TO BE DONE:
Starting at the line with "Given: Click the 7d column sort arrows" and running to the end of the records, write those lines out again with "arrows" swapped for "buttons" and everything else kept as is. Leave out the pictures.

start MATERIAL FOR THIS EXERCISE

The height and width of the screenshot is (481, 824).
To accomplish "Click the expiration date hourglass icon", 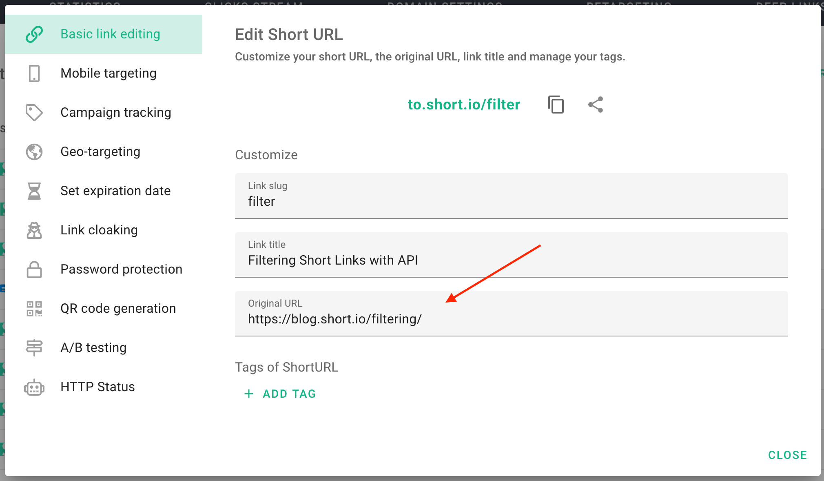I will pos(34,191).
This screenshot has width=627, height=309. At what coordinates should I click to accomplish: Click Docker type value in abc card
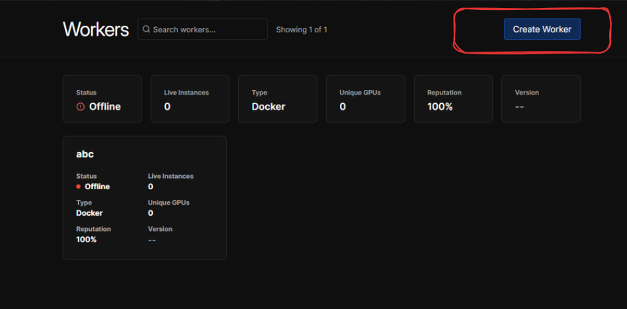[89, 213]
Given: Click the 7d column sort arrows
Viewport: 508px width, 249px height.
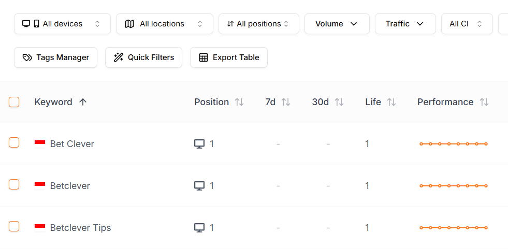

end MATERIAL FOR THIS EXERCISE

SOLUTION TO THIS EXERCISE:
Given: Click the 7d column sort buttons
Viewport: 508px width, 249px height.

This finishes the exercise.